Gdzie zaczyna się i kończy przestrzeń pamięci?
Wystawa Ali Savashevich zwraca odbiorców także do słynnego cytatu białoruskiego filozofa Walancina Akudowicza: Jesteśmy jak nikt inny bogaci w "nie mamy". Nie mamy historii, nie mamy języka, nie mamy wolności, nie mamy ustroju i być może znowu nie będziemy mieć swojego państwa. Czy ktoś może o samych Białorusinkach i Białorusinach w sposób przekonujący powiedzieć, że są, czy raczej ich nie ma?
Wystawa będzie czynna do 10 stycznia 2022 r.

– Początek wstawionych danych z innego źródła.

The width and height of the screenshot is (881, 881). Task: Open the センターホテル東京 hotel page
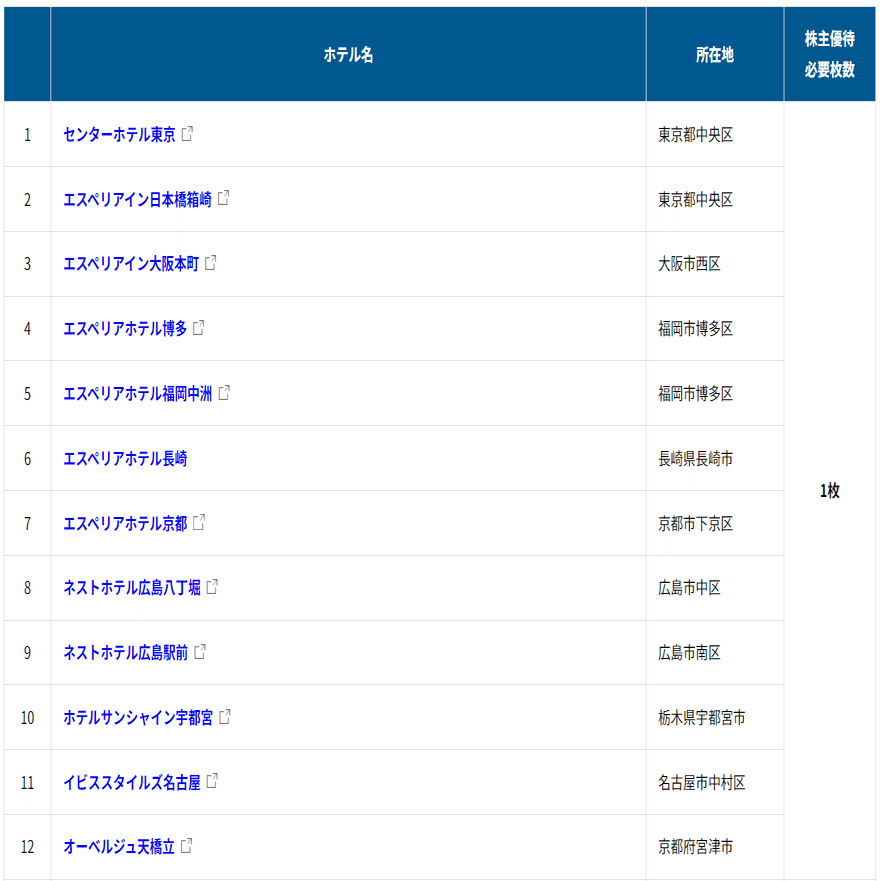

Pszczoły, ćmy, motyle, żuki i ważki
Intensywne rolnictwo, chemikalia, zmiany klimatu i industrializacja wymieniane są jako główne przyczyny radykalnego kurczenia się populacji owadów. Do gatunków najsilniej dotkniętych tą tendencją należą pszczoły, ćmy, motyle, żuki i ważki. Wychowana i mieszkająca na wsi rzeźbiarka, autorka wystawy - Anna Hulačová, obserwuje te zjawiska w swoim najbliższym otoczeniu, a ich skutki przedstawia w postaci niegościnnego krajobrazu rodem z filmowych czy literackich czarnych wizji przyszłości.
Prace prezentowane na wystawie "Alienbees, save us, please!" zawierają odniesienia do mitologii greckiej, ikonografii science-fiction, modernizmu w architekturze, surrealizmu czy socrealizmu i oparte są na licznych dualizmach: utopii i dystopii, przeszłości i przyszłości, człowieka i maszyny, indywidualności i kolektywności, organiczności i technologii, płynności i stałości, życia i śmierci.
Wystawa będzie czynna do 10 stycznia 2022 r.
Wernisaże wystaw odbędą się w piątek(19.11), o godz. 18:00.